# Task to carry out:
Where a line of the material includes the string "dimensions", copy that line.

# Excerpted data:
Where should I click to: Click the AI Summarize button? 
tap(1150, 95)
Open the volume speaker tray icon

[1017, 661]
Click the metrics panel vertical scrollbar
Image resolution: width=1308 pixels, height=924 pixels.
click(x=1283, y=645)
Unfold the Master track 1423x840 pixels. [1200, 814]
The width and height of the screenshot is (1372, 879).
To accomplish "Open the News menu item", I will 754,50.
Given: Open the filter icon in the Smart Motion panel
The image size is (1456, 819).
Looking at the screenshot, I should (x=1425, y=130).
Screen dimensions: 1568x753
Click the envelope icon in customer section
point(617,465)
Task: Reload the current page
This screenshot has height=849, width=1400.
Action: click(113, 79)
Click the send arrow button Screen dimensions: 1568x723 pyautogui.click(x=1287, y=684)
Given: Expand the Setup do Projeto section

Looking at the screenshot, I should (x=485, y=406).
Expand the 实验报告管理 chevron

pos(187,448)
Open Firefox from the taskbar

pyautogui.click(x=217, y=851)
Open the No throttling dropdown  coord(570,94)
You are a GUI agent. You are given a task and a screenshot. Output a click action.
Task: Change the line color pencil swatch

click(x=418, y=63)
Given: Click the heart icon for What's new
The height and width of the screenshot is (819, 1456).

# Result of the exercise:
Screen dimensions: 1568x753
Click the send arrow button Screen dimensions: 1568x723 pyautogui.click(x=1287, y=684)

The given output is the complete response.